March 27, 2018 1:39 PM
Glen Schmidt

The energy sector has too often made a bad assumption; focusing on politicians and opponents as intermediaries to garner public support. A better choice would be active, broad, regular and direct engagement with the public. Who better than the public, as the counter party to energy, who receives its benefits and can directly agree with balancing the impacts, it’s the public that is the best choice to engage.

In political contests political parties benefit by attracting marginal voters, those single issue voters, who may change support on that single issue. Dr. Thomas Sowell, Economist at Stanford University, notes all politicians oppose special interests, those that support their opponent, while they embrace supporters who embrace them.

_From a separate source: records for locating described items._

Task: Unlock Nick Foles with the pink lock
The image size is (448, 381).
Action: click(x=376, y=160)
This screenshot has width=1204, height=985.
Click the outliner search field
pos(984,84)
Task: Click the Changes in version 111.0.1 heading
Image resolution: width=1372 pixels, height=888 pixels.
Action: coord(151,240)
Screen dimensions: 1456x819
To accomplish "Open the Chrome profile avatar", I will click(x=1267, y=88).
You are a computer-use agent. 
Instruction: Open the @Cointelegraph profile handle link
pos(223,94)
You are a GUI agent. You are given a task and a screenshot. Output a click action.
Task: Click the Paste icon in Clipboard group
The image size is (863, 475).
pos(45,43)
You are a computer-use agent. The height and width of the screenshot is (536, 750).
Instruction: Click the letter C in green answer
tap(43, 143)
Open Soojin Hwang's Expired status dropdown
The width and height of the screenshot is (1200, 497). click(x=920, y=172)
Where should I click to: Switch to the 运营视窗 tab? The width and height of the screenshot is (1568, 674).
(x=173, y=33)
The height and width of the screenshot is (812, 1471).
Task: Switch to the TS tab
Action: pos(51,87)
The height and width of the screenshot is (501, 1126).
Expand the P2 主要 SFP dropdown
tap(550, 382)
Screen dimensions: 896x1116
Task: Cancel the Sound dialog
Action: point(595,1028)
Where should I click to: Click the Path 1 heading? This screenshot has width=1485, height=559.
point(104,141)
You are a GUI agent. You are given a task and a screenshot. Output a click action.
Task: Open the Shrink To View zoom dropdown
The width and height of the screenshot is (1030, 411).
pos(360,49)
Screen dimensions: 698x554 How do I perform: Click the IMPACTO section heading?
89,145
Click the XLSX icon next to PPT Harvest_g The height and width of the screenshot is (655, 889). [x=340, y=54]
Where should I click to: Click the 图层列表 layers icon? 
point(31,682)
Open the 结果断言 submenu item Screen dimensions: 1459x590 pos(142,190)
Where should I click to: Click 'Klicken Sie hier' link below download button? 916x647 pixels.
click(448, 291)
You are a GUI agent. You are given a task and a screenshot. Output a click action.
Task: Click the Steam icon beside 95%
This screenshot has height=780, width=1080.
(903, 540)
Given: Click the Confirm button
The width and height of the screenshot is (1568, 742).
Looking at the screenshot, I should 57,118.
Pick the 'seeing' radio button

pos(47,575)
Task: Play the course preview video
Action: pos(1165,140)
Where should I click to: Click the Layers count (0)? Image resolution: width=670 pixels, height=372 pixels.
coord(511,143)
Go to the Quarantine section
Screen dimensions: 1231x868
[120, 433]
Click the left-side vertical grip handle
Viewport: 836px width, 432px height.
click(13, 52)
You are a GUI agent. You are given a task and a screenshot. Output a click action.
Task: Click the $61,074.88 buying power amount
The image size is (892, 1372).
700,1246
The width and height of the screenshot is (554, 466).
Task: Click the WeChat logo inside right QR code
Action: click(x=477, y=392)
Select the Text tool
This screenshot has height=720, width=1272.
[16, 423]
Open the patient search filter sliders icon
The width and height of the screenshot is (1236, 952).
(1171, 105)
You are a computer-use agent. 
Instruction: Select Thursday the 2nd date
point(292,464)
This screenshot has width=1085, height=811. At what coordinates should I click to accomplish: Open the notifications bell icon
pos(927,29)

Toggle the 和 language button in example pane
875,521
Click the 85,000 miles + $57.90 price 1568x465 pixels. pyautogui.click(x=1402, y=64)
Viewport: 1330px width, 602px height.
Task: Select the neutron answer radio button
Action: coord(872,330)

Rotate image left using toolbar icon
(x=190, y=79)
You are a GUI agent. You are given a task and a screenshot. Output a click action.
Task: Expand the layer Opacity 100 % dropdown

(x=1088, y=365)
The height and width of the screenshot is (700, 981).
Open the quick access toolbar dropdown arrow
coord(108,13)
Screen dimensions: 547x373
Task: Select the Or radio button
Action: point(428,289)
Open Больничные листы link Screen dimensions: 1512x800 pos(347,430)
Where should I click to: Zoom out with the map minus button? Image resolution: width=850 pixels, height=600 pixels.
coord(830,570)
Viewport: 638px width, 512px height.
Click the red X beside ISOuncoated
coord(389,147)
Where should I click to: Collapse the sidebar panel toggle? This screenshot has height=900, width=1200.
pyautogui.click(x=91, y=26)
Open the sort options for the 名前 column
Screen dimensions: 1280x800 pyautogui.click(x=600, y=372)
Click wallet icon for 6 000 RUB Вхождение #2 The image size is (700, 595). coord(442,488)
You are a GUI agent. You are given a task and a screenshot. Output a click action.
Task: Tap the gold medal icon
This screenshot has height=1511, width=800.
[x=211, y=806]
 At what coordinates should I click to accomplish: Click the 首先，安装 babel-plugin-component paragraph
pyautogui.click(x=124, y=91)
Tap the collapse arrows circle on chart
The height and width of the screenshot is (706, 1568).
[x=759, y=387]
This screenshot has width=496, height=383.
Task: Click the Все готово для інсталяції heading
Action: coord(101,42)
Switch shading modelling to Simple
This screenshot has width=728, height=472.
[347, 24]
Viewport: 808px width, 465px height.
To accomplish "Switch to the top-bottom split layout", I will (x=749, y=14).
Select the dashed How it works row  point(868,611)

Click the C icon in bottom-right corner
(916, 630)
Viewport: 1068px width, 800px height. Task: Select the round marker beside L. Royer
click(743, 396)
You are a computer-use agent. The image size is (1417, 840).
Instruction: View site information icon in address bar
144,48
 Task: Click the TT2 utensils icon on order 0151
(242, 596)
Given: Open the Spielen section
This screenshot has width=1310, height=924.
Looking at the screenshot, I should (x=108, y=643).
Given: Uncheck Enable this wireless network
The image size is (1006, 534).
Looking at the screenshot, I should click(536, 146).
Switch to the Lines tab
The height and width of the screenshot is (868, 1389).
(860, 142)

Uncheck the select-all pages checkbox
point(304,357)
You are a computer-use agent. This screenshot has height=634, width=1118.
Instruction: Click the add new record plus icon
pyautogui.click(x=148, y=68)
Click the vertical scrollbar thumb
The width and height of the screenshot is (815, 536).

Supply management in Canada is a voting block that in particular is an example of special interests accruing benefits that harm all others but receive these benefits by being astute in applying political pressure. In the US, the NRA is a current extreme case.

The energy sector has made the mistake of repeatedly seeking ENGO support. ENGO’s have skillfully played the energy sector with ever increasing demands, but with no compromise. Tzeporah Berman, the ex-Co-Chair of the oil sands advisory council, who post the establishment of the Alberta Carbon Tax and Carbon cap, resigned as co-chair, to continue to oppose pipelines, a poster child and example of negotiate, take what’s offered, then demand more.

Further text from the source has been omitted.